To succeed in today’s economic environment, leadership must build a foundation that allows the creative energy released by employees to actually work. We must leverage employee dedication and sacrifice that stems from ownership of the vision-values and core beliefs that have been engrained into the culture of the organization. The CEO or owner of this type of company generally conveys a well-articulated set of principles that guide the business and help to instill the same values in employees. By declaring their goals publicly this type of leader inspires trust and respect, which is the baseline for employee commitment to success during tough economic times and long-term growth.

This broader vision of success requires new business tools, practices and relationships. Being receptive to new ideas and suggestions opens the door to an array of business opportunities. That’s what being current and relevant is all about. You cannot afford to wallow in a pool of pessimism and past practice without opening your mind to new ideas and new options.

Be Open-Minded

The Internet revolution brought on many changes to the market place and presented enormous opportunity.  Before this revolution took place, undertaking large projects, entering new markets or working globally was the exclusive privilege of large corporations and conglomerates.

In this century, innovative use of ‘virtual’ corporations, strategic alliances and other partnerships and ventures means smaller companies can now compete and generate business outside their traditional markets. Communication technology allows global orientation for even the smallest business and the greater efficiencies that can be offered by a team of small players enable these firms to perform on the global stage.

Dealing with economic crisis requires the application of sustainable business principles that are current and relevant. You must maintain a forward momentum regardless of circumstance. Realize that every problem and challenge you face on a day-to-day basis as a result of the faltering economy are the same issues and challenges faced by your competitors. Ask yourself this question: “Can you outperform the competition?”

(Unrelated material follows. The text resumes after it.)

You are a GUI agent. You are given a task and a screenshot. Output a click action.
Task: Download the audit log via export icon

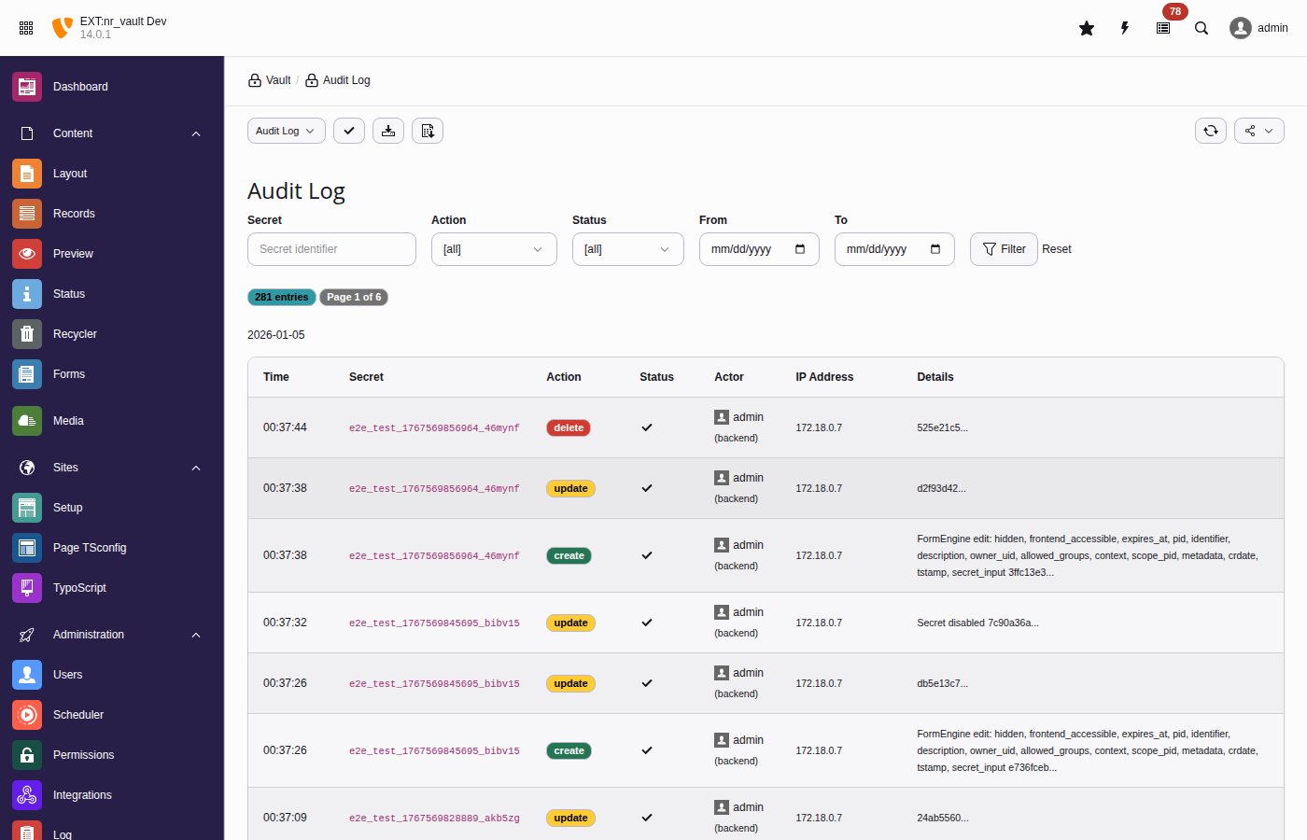388,131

Improvements in your sustainable business practices must come from new ways of thinking about meeting customer needs and redesigning operations with a priority focus on servicing your customer.  You can’t afford to do the “Moonwalk” if you are to thrive during tough economic times. Prepare yourself and your management team to be forward-thinking and open to new ideas.

Focusing on Qualitative Market Share Growth

One of the biggest challenges in creating a sustainable future and gaining market share in a tough economy is the ability to refocus policy and practices across a variety of functions.  The focus on revenue growth was appropriate prior to the current economic environment, when “fish were jumping in the boat.” Today, however, focus must be on market share as opposed to top line growth. Remember, if sales decline by 10% but the market itself declines by 20%, you have effectively gained market share.  This is an important principle that everyone on your team must understand. High-performing organizations integrate market share focus and performance management best practices more than other organizations. Conversely, low-performing organizations consistently underutilize these best practices and lose focus on market share.

Execute the Plan

The inability of organizations to effectively execute their contingency or strategic plans is one of the major factors limiting success - success measured by market share growth. Recent management research and literature has thoroughly documented the importance of execution in creating success during tough economic times. Organizations execute their strategies through the creation of contingency plans and strategic initiatives, comprising any number of initiatives, programs and projects that become the vehicles for realizing the corporate vision that is current and relevant.

Whether a company ultimately succeeds or fails during these economic times depends on the effectiveness of the actions taken to deal with current challenges. Before these actions can be taken, however, companies must recognize these challenges for what they are to take appropriate actions.